До сих пор зависимость продвижения в обосновании математики от освоения всеобщих форм движения материи была очевидной. И на первый взгляд, кризис начала прошлого века никак не связан с предметно-практической деятельностью человечества. Но именно к этому времени перед человечеством встала задача освоения высшей формы движения материи - общественной. Важность учета и контроля для социализма не нуждается в разъяснениях, как не нуждается в них и важность науки статистики для учета и контроля. Но статистика в целом требует развития методов математической статистики и теории вероятностей, следовательно, теории меры, а значит, и теории множеств. В этом смысле можно сказать, что исследования по теории множеств входили в те условия решения задачи перехода к социализму, которое должны быть налицо для того, чтобы человечество поставило перед собой эту задачу.

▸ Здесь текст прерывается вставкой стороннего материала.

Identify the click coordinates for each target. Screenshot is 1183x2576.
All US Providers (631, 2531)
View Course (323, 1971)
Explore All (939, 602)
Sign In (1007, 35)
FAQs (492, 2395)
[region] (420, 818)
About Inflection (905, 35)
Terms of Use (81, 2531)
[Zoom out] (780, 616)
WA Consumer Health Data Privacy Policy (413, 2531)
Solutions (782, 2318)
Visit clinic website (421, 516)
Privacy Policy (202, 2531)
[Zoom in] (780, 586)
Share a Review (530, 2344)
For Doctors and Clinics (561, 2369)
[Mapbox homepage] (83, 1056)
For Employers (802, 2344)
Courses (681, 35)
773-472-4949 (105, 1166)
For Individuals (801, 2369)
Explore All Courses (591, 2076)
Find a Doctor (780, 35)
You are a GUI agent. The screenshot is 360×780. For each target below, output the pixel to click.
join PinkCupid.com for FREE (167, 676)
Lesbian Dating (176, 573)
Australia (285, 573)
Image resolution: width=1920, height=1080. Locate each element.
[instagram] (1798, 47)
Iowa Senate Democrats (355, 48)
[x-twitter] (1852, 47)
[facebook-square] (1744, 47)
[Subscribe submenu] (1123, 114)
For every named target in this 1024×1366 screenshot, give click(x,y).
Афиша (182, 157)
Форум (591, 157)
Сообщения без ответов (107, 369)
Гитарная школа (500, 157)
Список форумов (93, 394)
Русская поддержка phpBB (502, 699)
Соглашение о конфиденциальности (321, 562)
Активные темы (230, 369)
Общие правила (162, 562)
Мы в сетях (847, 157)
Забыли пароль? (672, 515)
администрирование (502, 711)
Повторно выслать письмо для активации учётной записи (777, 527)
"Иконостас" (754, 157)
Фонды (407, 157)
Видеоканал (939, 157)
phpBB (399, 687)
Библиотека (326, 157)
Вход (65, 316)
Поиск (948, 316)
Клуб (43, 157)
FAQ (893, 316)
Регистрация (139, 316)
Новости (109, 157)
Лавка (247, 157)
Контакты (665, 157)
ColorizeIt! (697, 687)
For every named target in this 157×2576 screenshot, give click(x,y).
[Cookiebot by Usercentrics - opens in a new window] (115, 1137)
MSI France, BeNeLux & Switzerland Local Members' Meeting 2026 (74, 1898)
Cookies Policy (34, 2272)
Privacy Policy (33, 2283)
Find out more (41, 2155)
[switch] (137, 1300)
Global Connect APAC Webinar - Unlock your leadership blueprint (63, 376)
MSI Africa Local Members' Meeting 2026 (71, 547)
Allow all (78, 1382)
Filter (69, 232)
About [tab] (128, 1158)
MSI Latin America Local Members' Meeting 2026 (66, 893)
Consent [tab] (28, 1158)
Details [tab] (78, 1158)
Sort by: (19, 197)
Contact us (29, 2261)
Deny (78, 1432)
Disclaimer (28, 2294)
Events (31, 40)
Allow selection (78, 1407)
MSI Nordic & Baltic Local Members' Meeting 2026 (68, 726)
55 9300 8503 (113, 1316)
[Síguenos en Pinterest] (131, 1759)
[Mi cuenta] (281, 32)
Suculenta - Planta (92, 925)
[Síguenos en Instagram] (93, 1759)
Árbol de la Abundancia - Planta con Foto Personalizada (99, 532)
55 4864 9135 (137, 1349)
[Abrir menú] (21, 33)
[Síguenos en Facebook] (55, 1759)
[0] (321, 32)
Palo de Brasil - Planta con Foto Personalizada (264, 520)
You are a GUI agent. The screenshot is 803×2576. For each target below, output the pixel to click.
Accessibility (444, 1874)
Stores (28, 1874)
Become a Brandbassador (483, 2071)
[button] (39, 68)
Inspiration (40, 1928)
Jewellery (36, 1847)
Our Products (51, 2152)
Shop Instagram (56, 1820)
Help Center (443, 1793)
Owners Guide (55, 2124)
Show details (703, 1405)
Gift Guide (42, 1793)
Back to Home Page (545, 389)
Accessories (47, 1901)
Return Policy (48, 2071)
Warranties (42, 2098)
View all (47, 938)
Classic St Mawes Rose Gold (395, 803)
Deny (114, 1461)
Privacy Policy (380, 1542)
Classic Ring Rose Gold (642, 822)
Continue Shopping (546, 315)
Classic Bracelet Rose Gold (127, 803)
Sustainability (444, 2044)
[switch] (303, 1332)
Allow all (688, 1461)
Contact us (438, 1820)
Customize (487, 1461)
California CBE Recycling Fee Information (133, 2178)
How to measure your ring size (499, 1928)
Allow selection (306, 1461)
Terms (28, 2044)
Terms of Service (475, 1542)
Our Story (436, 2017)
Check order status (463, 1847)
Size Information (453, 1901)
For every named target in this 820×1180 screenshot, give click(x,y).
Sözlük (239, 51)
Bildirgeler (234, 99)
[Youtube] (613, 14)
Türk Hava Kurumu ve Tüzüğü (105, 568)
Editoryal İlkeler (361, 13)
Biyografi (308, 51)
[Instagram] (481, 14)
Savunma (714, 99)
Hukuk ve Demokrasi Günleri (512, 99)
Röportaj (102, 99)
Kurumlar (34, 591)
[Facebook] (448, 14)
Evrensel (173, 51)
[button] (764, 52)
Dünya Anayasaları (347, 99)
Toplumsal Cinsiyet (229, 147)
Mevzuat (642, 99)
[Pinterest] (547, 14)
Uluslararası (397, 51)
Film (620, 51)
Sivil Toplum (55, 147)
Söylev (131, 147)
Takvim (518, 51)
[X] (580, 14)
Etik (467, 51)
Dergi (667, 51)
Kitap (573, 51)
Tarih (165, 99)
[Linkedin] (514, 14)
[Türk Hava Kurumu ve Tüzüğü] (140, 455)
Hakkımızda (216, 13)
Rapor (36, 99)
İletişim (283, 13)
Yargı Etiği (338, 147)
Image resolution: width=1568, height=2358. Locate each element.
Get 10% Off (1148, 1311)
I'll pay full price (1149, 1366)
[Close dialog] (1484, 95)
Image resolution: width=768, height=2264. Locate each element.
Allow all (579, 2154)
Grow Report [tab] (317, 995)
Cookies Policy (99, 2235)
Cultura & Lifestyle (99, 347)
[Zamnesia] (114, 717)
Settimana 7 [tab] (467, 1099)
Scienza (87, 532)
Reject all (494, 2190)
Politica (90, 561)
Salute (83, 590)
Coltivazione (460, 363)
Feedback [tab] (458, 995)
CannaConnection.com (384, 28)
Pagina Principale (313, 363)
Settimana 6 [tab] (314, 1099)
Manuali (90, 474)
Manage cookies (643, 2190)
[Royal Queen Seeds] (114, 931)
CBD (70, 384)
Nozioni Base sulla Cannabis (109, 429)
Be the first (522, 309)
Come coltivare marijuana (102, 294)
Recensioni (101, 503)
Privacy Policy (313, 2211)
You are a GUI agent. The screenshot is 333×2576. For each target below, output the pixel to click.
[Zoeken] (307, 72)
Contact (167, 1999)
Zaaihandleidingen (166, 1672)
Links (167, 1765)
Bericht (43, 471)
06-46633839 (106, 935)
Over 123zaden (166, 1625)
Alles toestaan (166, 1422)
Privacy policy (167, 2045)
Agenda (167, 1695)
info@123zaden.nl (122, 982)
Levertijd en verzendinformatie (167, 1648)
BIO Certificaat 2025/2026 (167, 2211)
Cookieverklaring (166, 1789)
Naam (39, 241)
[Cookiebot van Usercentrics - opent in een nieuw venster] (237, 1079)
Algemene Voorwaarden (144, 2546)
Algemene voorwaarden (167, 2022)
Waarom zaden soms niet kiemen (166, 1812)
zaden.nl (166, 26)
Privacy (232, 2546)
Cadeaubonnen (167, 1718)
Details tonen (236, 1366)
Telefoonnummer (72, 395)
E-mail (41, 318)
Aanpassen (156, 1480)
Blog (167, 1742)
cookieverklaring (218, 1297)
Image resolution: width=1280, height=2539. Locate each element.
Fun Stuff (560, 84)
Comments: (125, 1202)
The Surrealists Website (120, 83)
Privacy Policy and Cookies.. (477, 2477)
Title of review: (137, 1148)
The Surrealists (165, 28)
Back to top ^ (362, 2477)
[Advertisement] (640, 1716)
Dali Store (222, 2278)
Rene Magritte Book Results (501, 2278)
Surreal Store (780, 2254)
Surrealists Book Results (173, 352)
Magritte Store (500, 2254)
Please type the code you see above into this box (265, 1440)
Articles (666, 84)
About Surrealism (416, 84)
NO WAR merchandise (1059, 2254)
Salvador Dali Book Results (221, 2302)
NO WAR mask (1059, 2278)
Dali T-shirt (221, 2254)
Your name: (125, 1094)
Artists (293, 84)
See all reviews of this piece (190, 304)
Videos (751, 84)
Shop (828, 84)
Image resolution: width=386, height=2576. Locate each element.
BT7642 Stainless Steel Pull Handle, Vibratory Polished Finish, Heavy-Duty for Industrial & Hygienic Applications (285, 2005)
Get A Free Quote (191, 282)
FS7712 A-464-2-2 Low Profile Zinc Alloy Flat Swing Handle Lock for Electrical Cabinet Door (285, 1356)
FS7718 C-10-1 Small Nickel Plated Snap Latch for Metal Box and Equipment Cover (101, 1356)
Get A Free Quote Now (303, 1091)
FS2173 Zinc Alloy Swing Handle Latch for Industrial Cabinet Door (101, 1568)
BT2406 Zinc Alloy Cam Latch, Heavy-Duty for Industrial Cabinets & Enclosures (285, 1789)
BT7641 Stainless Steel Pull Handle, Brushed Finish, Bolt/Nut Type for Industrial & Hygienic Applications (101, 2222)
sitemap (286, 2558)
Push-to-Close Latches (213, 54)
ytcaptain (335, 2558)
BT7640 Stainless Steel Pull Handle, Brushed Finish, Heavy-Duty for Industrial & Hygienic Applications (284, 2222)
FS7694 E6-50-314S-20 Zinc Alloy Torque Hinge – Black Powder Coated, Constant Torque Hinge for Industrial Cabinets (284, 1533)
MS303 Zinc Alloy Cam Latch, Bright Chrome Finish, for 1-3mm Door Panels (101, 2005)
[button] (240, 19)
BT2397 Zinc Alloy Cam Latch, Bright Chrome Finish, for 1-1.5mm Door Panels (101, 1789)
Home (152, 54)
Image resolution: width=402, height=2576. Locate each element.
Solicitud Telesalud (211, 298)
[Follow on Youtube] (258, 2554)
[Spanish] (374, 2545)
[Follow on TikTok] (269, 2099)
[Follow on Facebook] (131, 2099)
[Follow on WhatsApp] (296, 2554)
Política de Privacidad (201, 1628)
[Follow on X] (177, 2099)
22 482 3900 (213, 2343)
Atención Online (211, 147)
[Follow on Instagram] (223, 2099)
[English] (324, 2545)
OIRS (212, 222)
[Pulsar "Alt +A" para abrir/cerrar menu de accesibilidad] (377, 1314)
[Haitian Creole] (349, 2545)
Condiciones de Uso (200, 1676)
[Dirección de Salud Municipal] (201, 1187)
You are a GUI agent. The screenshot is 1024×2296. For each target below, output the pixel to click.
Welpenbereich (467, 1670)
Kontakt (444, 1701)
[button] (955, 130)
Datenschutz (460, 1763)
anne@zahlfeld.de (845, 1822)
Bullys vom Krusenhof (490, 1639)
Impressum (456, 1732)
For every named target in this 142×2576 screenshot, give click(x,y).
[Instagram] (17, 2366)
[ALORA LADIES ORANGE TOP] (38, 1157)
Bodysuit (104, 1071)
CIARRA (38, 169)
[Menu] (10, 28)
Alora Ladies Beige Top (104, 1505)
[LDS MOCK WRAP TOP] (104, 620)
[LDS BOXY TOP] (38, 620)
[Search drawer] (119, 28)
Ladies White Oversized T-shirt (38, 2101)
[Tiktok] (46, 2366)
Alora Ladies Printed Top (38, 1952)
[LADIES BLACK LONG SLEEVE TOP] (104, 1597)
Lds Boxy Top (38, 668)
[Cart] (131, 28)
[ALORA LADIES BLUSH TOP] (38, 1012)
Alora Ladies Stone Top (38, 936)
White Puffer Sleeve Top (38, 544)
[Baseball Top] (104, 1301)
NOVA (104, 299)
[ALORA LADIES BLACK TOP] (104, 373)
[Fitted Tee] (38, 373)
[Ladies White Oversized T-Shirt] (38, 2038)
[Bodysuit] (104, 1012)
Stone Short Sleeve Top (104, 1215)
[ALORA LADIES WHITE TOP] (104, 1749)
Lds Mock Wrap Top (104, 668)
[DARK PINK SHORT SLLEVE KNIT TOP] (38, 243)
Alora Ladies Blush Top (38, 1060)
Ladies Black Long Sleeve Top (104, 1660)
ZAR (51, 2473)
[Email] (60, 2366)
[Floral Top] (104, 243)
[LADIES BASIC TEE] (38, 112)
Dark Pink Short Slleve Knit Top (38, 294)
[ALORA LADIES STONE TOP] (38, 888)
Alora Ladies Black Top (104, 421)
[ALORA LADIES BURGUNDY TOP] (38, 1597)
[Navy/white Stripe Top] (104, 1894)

Кризис, наступивший при попытках освоения всеобщего, как раз и был симптомом того, что формальная логика, прекрасно зарекомендовавшая себя при становлении капитализма, должна сдать диалектике свою роль способа мышления, когда на повестку дня ставится освоение общественной формы движения материи. Рациональные зерна целыми россыпями можно находить во всех трех основных подходах к обоснованию математики, но невозможность связать их в непротиворечивую систему (как того требует позитивистская «логика науки») обескураживает исследователей. Ничего удивительного в этом нет; такого положения не избежать, если не признавать, что наука есть отражение противоречивой действительности и не уметь разрешать противоречия в науке адекватным действительности образом.